From 1926 to 1956, the British actor and writer Noel Coward (1899-1973) maintained a country house in Kent, and was a frequent visitor. Born in the highly unexotic Teddington, Middlesex, the son of a piano salesman, through his mother’s family he was related to a long series of naval figures, including Field Marshall Douglas Haig. His early life in London was involved in appearing in a number of music hall and theatrical performances, till, by the 1920s he was already a successful playwright, with `Hay Fever’ (1925) the first of a long list of works which garnered both public and critical acclaim. In the Second World War Coward was involved in a series of different intelligence activities, from directing propaganda from Paris before the downfall of France towards Germany, to attempting to influence US public opinion in supporting their entry on the British side in the conflict. He was effective enough at this to be placed on a death list by the Nazis – an achievement that placed him alongside Virginia Woolf, H G Wells, and Rebecca West. The latter was to quip to him once this was uncovered after the war, `My dear, the people we should have been seen dead with’! After the war, he was to continue producing plays, but became better known as an actor. He moved from the UK to Jamaica in 1956, where he died and is buried.

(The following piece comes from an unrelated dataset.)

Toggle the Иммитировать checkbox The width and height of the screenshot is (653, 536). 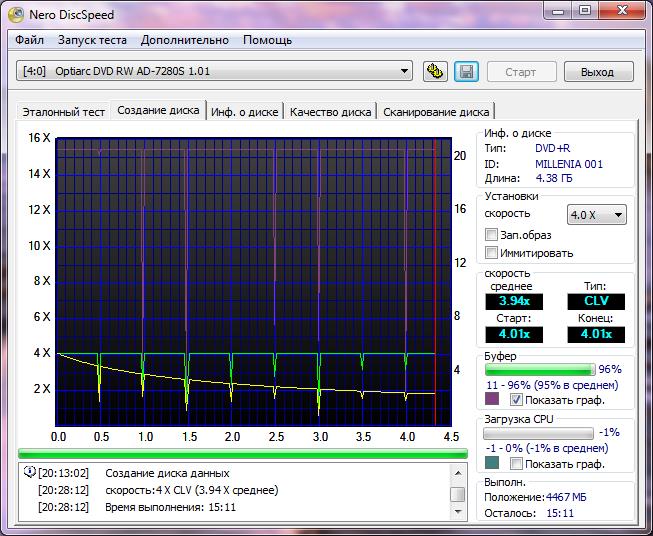pos(491,253)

Coward from early on clearly had an affinity for Kent. He came to the Romney Marsh area in the early 1920s with a friend, and rented a cottage at St Mary in the Marsh. He found the peacefulness of the place conducive. While living there, his time at the beginning briefly overlapped with Edith Nesbit, who he came to know, and whose book `The Enchanted Caste’ was found, half a century later, next to his bed when he died. In 1926, he made a bigger commitment, placing an advert for a more permanent place to stay in the `Kentish Gazette’ and receiving a reply from a Mr Body about Goldenhurst Farm, a 17th century farmhouse in Aldington, a village close to Ashford. Aldington had also been the home a decade or so earlier of Joseph Conrad, though in the somewhat less salubrious environment of rooms above a butcher’s shop in the centre of the village. In 1927, Coward bought the house, renovated it, and moved in from 1928. This was to operate as his country retreat till the war. It was here that he wrote his 1931 play, `Cavalcade.’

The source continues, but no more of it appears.